- _Passage for review_:
Taiwan again scrambles jets to warn off Chinese air force

This handout photo taken and released on Feb 10, 2020 by Taiwan's Defence Ministry shows a Taiwanese F-16 fighter jet flying next to a Chinese H-6 bomber (top) in Taiwan's airspace. PHOTO: AFP PHOTO / TAIWAN'S DEFENCE MINISTRY

TAIPEI (REUTERS) - Taiwan's air force has again scrambled to warn off approaching Chinese jets, in the latest rise in military tensions during the coronavirus crisis between Beijing and the island it claims as its sacred territory.

Taiwan has repeatedly complained that China has stepped up its drills near the island when it should be focusing its efforts on combating the spread of the virus.

China has said such exercises are to protect its sovereignty and send a warning that it will not tolerate moves towards formal independence for Taiwan.

In the latest instance, Taiwan's Defence Ministry said late on Monday (March 16) that Chinese J-11 fighters and KJ-500 airborne early warning and control aircraft flew into the waters south-west of Taiwan for nighttime exercises.

- _Tasks for this exercise_:
1. List every aircraft model named in the report on Taiwan scrambling jets against Chinese aircraft.
2. Carry on the report on Taiwan scrambling jets against Chinese aircraft, starting after its last sentence.

- _Material provided_:
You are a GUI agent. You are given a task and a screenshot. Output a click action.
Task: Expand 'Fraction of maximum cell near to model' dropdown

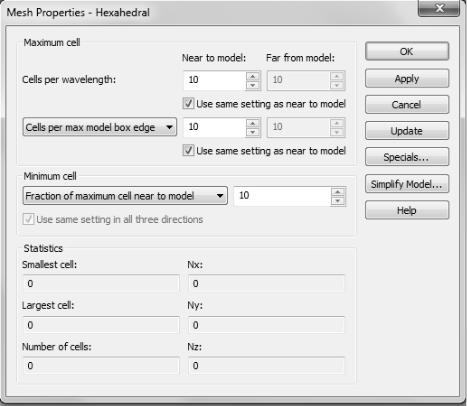click(125, 196)
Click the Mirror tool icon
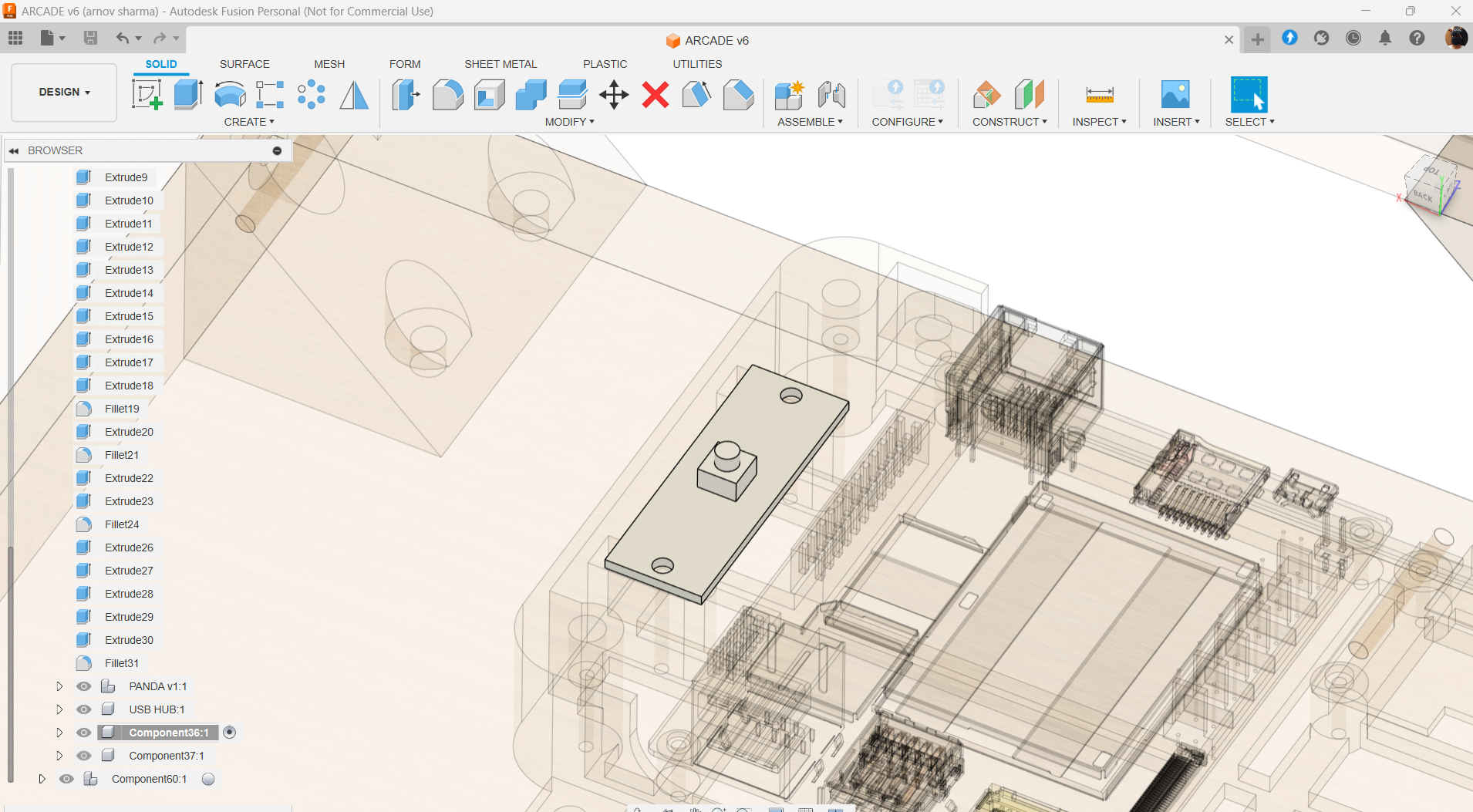 click(354, 95)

- _Per-task answers_:
1.
F-16 fighter jet
H-6 bomber
J-11 fighters
KJ-500 airborne early warning and control aircraft

2.
During this period, they came close to Taiwan's Air Defence Identification Zone, the ministry added.

"After our air reconnaissance and patrol aircraft responded appropriately, and broadcast (an order) to drive them away, the communist aircraft flew away from our Air Defence Identification Zone."

Taiwan's military keeps close watch on the Taiwan Strait and its environs to ensure the island's security, and people have no cause for alarm, the ministry said.

There was no immediate comment from China's military on the latest drills.

China has been flying what it calls "island encirclement" drills on and off since 2016 when Taiwan President Tsai Ing-wen first took office. Beijing believes Ms Tsai, who won re-election in January, is an independence supporter.

Ms Tsai says Taiwan is already an independent country called the Republic of China, its official name.

The virus outbreak has worsened already poor ties between Taiwan and China, with the two sides accusing each other of spreading fake news, and Taiwan particularly angered by China blocking its access to the World Health Organisation.